Enrique hesitates. “I am so sorry for your loss, Senor Fred was a good man. If you need money, or anything, I am here to help.”

Marlene fights back her tears. Her extended family has all but disappeared; yet, this humble man with no discernible income is offering all he has.

“Enrique, I wouldn’t think of asking you for money, but thank you for your kindness. Please come in.

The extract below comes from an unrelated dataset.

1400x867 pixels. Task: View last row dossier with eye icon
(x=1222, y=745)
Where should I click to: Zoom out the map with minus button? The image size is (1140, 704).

I just made a fresh pot of coffee.”

Enrique wipes his face with his handkerchief and rinses his hands in the outside faucet before he removes his shoes to enter her kitchen. He declines the coffee and asks for a glass of water instead. Marlene motions for him to sit at the antique kitchen table before bringing their drinks. He looks around the room noting her many family photos.

“Forgive the house, but I’ve been too tired to clean today. Can I ask you a personal question, Enrique?”

Not accustomed to such a breach in gardener/client etiquette, Enrique doesn’t know what to say. He fingers the gold cross hanging around his neck.

“Oh, I’m sorry, I didn’t mean to pry.” Marlene realizes she has said too much.

“No, forgive me, Senora. Please continue.”

“Well, you are a man of faith, right?” Enrique nods his head in agreement. “You see, I was raised Catholic, but I can’t get past the fear that I won’t see my husband after I die. I’m not even sure there is a heaven. How do you go on without your beloved wife?”

Enrique’s eyes soften. “Senora, I am a simple man who understands nothing in this life, but like the sun that shines every day, even behind dark clouds, I know God is real.”

Marlene is intrigued. “May I ask how you know?”

As he rises to leave, Enrique rubs his chest over his heart and says, “Love.”

Marlene returns to her easy chair and clicks on the TV. The president is preaching about building a wall.